Engineering Optimization: Applications, Methods and Analysis
May 2018, ©2018
An Application-Oriented Introduction to Essential Optimization Concepts and Best Practices
Optimization is an inherent human tendency that gained new life after the advent of calculus; now, as the world grows increasingly reliant on complex systems, optimization has become both more important and more challenging than ever before. Engineering Optimization provides a practically-focused introduction to modern engineering optimization best practices, covering fundamental analytical and numerical techniques throughout each stage of the optimization process.
Although essential algorithms are explained in detail, the focus lies more in the human function: how to create an appropriate objective function, choose decision variables, identify and incorporate constraints, define convergence, and other critical issues that define the success or failure of an optimization project.

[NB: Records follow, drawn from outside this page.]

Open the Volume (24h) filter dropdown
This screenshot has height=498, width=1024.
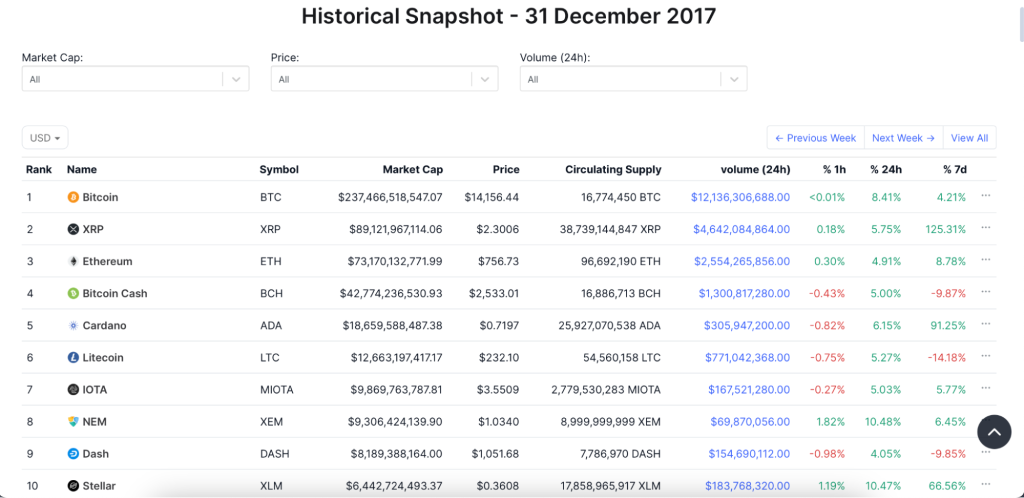point(633,79)
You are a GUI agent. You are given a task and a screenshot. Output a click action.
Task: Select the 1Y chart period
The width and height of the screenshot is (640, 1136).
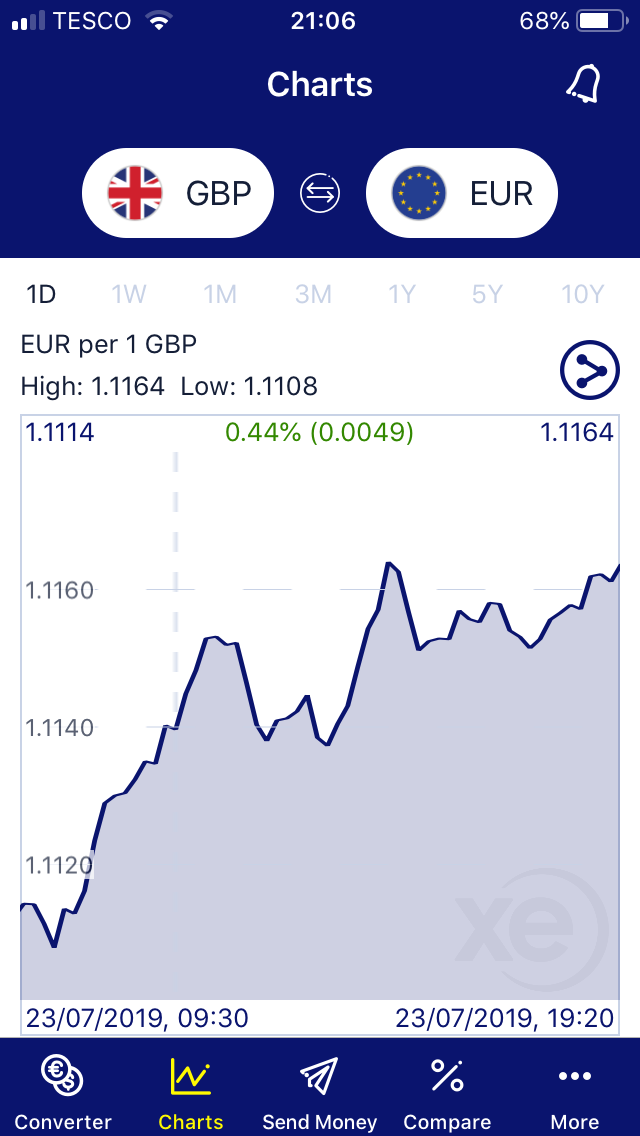pyautogui.click(x=402, y=294)
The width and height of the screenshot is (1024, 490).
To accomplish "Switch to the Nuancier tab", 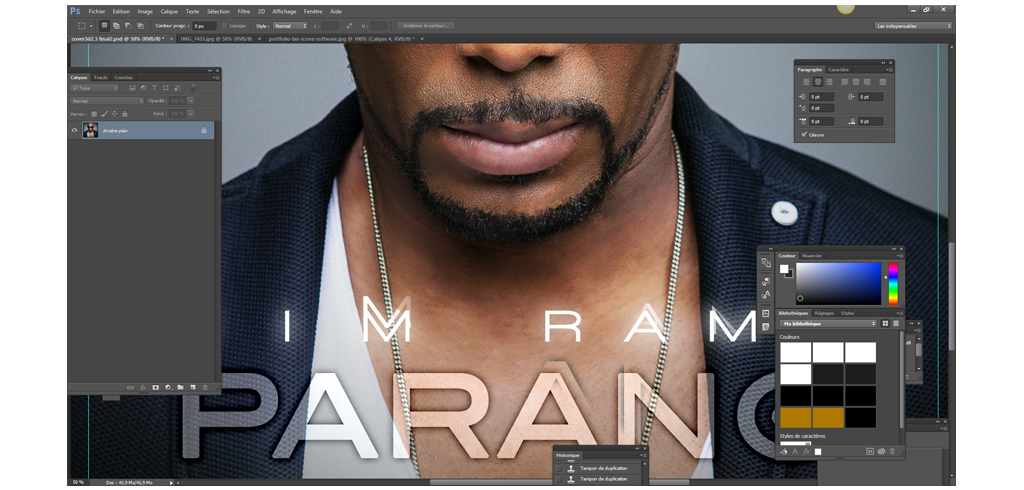I will (811, 256).
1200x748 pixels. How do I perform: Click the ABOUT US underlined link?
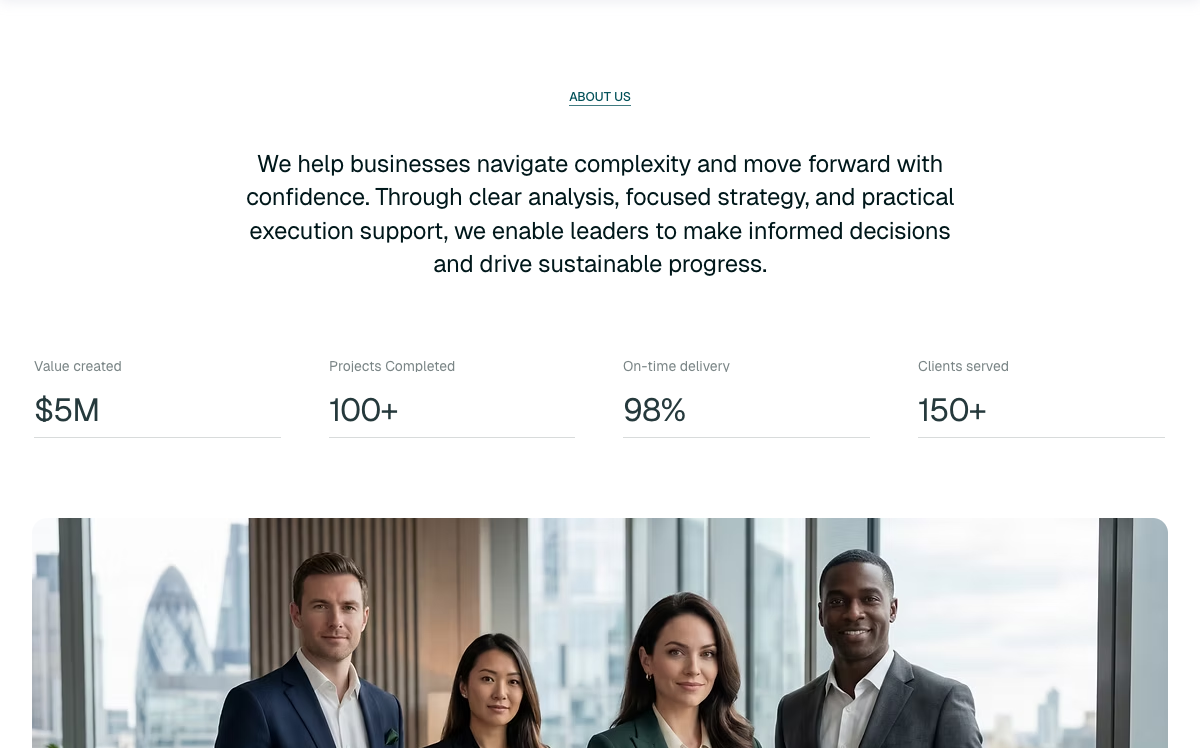(x=600, y=97)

Examples, exercises, and homework throughout reinforce the author’s “do, not study” approach to learning, underscoring the application-oriented discussion that provides a deep, generic understanding of the optimization process that can be applied to any field.
Providing excellent reference for students or professionals, Engineering Optimization:
- Describes and develops a variety of algorithms, including gradient based (such as Newton’s, and Levenberg-Marquardt), direct search (such as Hooke-Jeeves, Leapfrogging, and Particle Swarm), along with surrogate functions for surface characterization
- Provides guidance on optimizer choice by application, and explains how to determine appropriate optimizer parameter values
- Details current best practices for critical stages of specifying an optimization procedure, including decision variables, defining constraints, and relationship modeling
- Provides access to software and Visual Basic macros for Excel on the companion website, along with solutions to examples presented in the book
Clear explanations, explicit equation derivations, and practical examples make this book ideal for use as part of a class or self-study, assuming a basic understanding of statistics, calculus, computer programming, and engineering models. Anyone seeking best practices for “making the best choices” will find value in this introductory resource.
R. Russell Rhinehart is an Emeritus Professor and Amoco Chair in the School of Chemical Engineering at Oklahoma State University. He was named as one of InTECH’s 50 Most Influential Industry Innovators in 2004, and was inducted into the Automation Hall of Fame for the Process Industries in 2005. His research focuses on process improvement through modeling, optimization and control, and product improvement through modeling and design.